4243 Ovate Dagger  - Acronicta increta Eclipsed Oak Dagger - Acronicta increta Raspberry Bud Dagger - Acronicta increta Raspberry Bud Dagger Moth - Hodges#9249 - Acronicta increta Unknown Moth - Acronicta increta Acronicta ovata - Acronicta increta Acronicta retardata? - Acronicta increta Noctuidae, with shed - Acronicta increta
Show images of: caterpillars · adults · both
Classification
Kingdom Animalia (Animals)
Phylum Arthropoda (Arthropods)
Subphylum Hexapoda (Hexapods)
Class Insecta (Insects)
Order Lepidoptera (Butterflies and Moths)
Superfamily Noctuoidea (Owlet Moths and kin)

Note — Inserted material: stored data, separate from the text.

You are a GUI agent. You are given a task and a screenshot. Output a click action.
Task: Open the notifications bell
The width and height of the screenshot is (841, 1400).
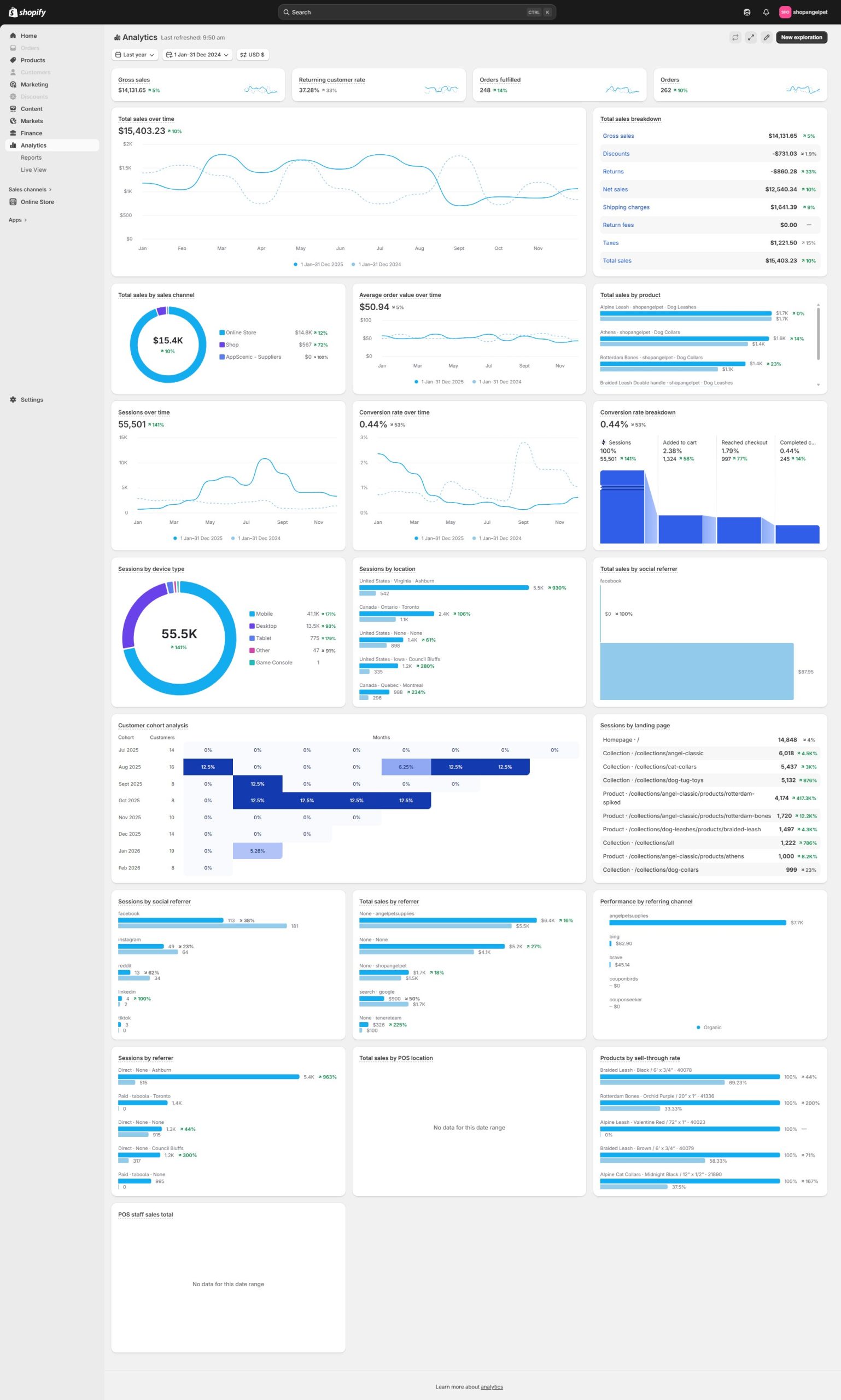click(766, 12)
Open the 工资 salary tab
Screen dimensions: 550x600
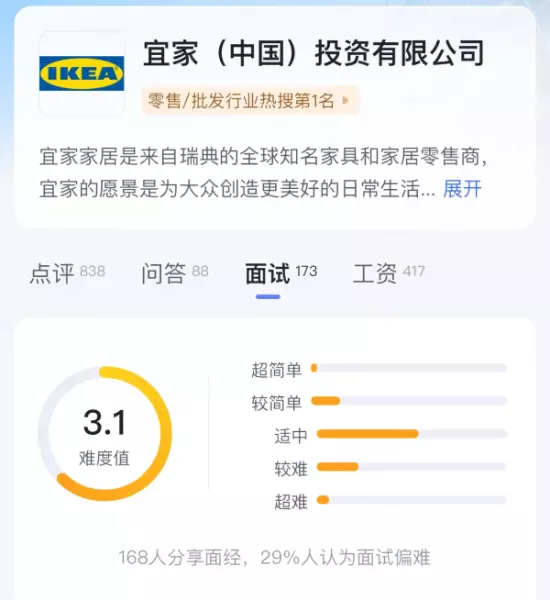tap(388, 273)
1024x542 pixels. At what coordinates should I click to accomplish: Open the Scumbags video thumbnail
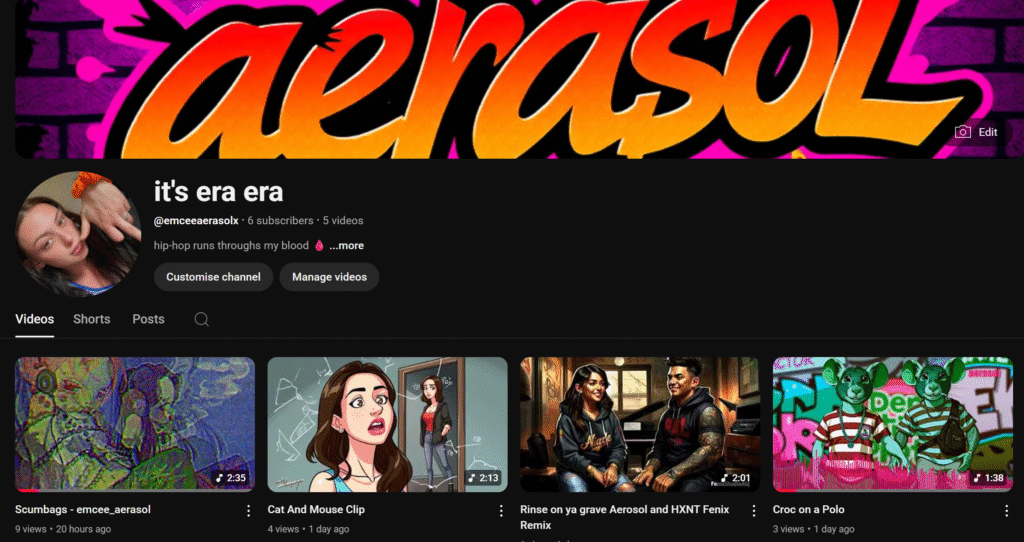point(135,424)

Family Noctuidae (Owlet Moths)
Subfamily Acronictinae
Genus Acronicta (Dagger Moths)
Species increta (Eclipsed Oak Dagger - Hodges#9249)
Hodges Number
9249
Other Common Names
Raspberry Bud Moth
Peach Sword Stripe Night Moth
Synonyms and other taxonomic changes
Acronicta increta (Morrison, 1874)
Acronycta increta Morrison, 1874
Acronycta inclara Smith, 1900 n. syn. (1)
Explanation of Names
INCRETA: perhaps from the Latin "creta" (chalk) but I don't know the significance of the name in this species
Size
wingspan 28-36 mm
Identification
Adult: forewing basal area with extensive dark shading and straight distal margin where it meets lighter brown medial area; anal angle area with dark shading, obscuring anal dash; two or three dark blotches along outer margin
Larva: See Wagner, 2011(2)
Genitalia:

Range
Nova Scotia to Florida, west to Arkansas, north to Saskatchewan
Season
adults fly from May to September
larvae present from June to October
Food
Chestnut and oak(2)
See Also
Acronicta tristis is very similar but has a more limited range, being more boreal and in the south is restricted to Appalachians. Forewing of A. tristis is cold gray or bluish gray, lacking the greenish-gray or tan-gray cast that is common with A. increta. (1)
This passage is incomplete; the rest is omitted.